He draws endlessly from a bank of miracles he has experienced – large, small and sometimes a little hard to swallow – that are his evidence that God walks with him everywhere he goes. In this new life, Billy Tan met the woman who became his wife and they have two children, a daughter and a son in their 20s and nothing like he was at that age.

His two bak kut teh restaurants happened along the way and have become famous for serving top-quality pork rib soup. They are social enterprises to help needy communities overseas.

Everyone who hears his story says: “Billy, you have to write your book.”

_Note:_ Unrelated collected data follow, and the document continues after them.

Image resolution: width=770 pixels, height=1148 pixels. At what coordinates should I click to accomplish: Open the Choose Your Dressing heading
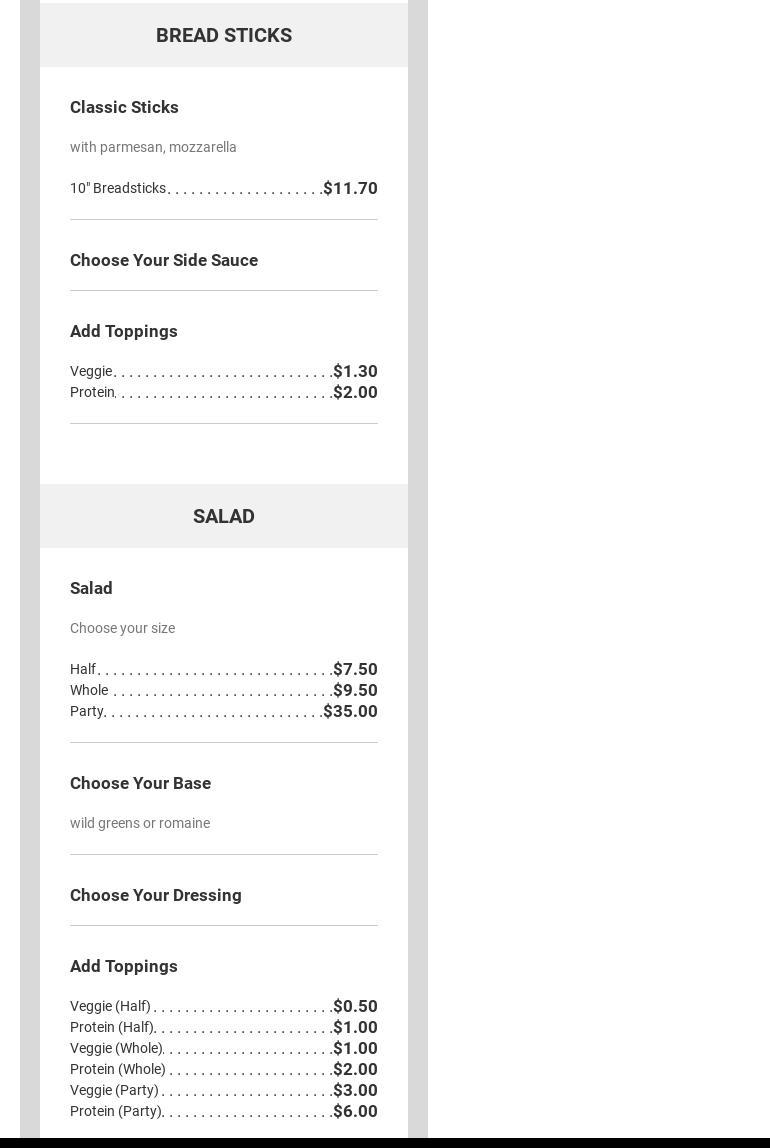tap(156, 895)
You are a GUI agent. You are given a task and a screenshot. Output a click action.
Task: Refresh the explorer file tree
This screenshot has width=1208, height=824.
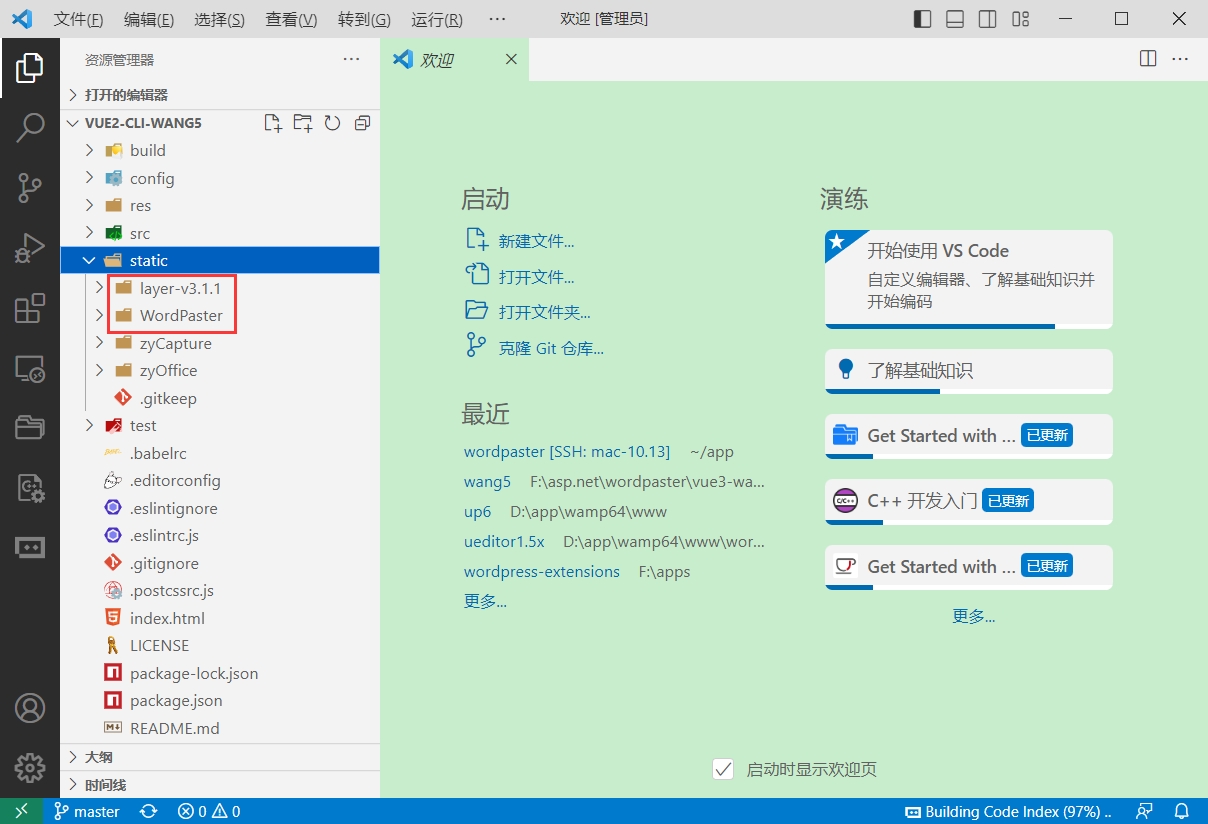(332, 123)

But Billy tells me he can’t write any of it. He is a gifted teller of stories, comfortable in front of large congregations and small groups, but he experiences an inexplicable block when he tries to write anything down. Those who have heard him preach and describe his conversion so eloquently are amazed to learn he writes nothing down and always speaks spontaneously.

“You’ll have to help me write my book,” he informs me.

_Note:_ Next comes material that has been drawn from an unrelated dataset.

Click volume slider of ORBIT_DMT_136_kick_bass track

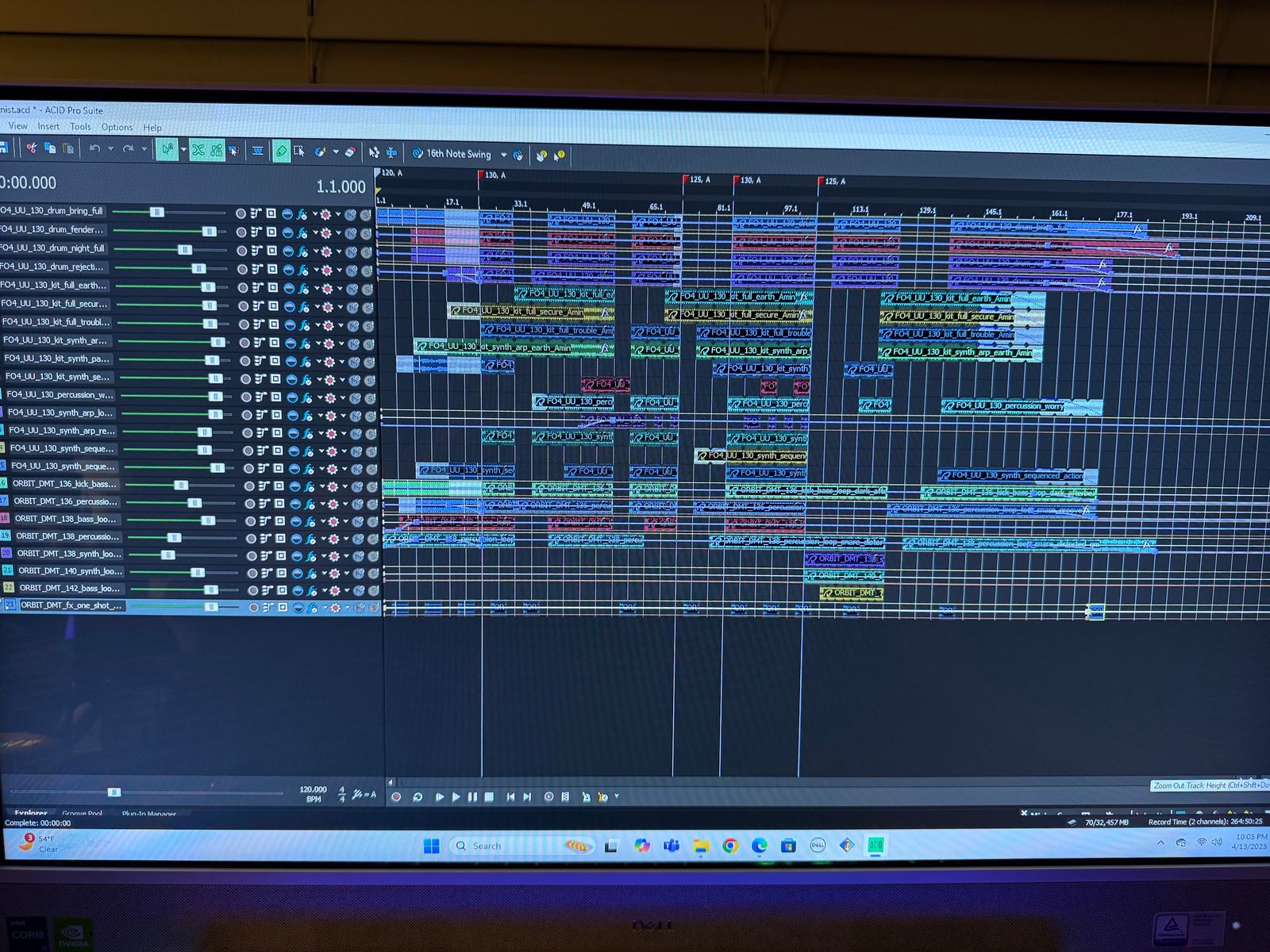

Someone must have told Billy Tan I’m that cradle Catholic with a simple faith, a sucker for stories of miracles and wonder. Let’s see where this goes.

Billymaks
Happy days at Mak’s Noodles, Centrepoint, on Billy’s first visit to Singapore in 30 years. Billy holds forth with (anti-clockwise from bottom right), our SJI schoolmates Tan Hun Hoe and Michael Tai, our friends Mamie Cheong, Shirley Goh and Hun Hoe’s wife Sulyn, and me.

2 thoughts

  1. Dear Sir…many thanks for this great write and insight. I can’t wait for you to finish writing your book on Billy Tan.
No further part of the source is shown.